What to produce: From the line containing "Task: Clear the Channel ID field" to the final line of the material below, copy each line exactly, including both endpoints, and leave out all other lines.
· · ·
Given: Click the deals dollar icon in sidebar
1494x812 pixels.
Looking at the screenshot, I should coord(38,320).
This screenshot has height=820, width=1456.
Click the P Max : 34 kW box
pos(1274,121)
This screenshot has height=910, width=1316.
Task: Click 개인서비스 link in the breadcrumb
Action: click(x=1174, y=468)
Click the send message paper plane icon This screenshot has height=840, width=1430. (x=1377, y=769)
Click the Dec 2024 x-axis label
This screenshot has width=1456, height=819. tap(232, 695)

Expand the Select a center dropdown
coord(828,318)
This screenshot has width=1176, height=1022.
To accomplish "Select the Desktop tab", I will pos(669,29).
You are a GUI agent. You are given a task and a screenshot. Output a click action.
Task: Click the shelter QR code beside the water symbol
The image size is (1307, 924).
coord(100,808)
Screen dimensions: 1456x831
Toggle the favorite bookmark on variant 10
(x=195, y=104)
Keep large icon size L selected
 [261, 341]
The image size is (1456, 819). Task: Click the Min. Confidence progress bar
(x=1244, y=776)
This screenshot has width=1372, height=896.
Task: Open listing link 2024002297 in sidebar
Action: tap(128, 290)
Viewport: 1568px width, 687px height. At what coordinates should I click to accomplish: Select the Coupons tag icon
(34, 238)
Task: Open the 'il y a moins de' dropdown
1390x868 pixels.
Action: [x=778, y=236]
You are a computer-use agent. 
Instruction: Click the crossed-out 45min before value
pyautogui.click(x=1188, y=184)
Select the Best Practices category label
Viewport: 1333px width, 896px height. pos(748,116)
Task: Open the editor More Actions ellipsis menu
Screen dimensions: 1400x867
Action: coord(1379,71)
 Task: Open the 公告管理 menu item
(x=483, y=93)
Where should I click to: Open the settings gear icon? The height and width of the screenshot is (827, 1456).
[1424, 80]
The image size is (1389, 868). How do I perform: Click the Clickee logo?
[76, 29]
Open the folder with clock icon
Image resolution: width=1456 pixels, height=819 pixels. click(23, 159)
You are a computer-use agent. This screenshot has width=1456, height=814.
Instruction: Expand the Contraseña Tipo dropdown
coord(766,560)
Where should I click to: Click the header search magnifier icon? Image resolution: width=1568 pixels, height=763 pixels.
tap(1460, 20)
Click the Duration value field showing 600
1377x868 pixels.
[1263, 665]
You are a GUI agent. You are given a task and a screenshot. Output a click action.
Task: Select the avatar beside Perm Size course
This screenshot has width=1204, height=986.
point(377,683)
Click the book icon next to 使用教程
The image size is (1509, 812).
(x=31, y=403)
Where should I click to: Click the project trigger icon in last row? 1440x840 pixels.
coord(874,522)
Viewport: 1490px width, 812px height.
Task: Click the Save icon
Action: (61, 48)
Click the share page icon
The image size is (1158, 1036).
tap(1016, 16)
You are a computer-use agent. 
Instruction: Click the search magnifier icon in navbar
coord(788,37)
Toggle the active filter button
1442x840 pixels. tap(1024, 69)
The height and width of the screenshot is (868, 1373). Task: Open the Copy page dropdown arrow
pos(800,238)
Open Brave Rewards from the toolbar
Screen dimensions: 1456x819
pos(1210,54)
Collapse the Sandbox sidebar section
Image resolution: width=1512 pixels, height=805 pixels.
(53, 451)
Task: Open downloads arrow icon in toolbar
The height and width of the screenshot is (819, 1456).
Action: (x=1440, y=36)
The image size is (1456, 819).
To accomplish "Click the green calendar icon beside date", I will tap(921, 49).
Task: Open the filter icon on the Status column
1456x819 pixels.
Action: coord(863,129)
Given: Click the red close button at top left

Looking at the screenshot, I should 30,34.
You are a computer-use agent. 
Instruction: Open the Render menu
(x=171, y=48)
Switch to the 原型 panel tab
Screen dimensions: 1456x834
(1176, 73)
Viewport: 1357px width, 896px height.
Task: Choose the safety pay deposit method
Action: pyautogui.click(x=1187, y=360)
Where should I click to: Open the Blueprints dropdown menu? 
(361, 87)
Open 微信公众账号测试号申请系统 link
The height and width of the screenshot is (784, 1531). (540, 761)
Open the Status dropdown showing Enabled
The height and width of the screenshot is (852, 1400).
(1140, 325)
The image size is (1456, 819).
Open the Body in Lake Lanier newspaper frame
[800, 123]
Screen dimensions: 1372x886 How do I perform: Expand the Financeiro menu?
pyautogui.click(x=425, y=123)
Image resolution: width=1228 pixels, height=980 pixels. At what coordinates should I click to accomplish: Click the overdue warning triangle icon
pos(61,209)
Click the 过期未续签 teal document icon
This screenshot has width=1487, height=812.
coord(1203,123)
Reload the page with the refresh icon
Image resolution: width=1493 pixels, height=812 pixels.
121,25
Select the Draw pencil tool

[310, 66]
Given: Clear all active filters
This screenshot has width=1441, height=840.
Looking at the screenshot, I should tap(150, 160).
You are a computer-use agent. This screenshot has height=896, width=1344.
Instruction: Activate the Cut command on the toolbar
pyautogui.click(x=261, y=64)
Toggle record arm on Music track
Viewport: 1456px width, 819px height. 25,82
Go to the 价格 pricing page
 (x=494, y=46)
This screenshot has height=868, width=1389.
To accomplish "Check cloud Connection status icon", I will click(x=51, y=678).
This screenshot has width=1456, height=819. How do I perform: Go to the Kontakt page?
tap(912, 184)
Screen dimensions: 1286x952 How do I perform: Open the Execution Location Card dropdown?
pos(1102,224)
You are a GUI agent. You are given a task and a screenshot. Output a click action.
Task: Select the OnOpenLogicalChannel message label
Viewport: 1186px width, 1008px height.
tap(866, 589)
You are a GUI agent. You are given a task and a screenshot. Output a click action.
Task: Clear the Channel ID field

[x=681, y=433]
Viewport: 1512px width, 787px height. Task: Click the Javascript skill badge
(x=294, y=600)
· · ·
Solved problem:
Task: Clear the Channel ID field

[x=681, y=433]
Viewport: 1512px width, 787px height. Task: Click the Javascript skill badge
(x=294, y=600)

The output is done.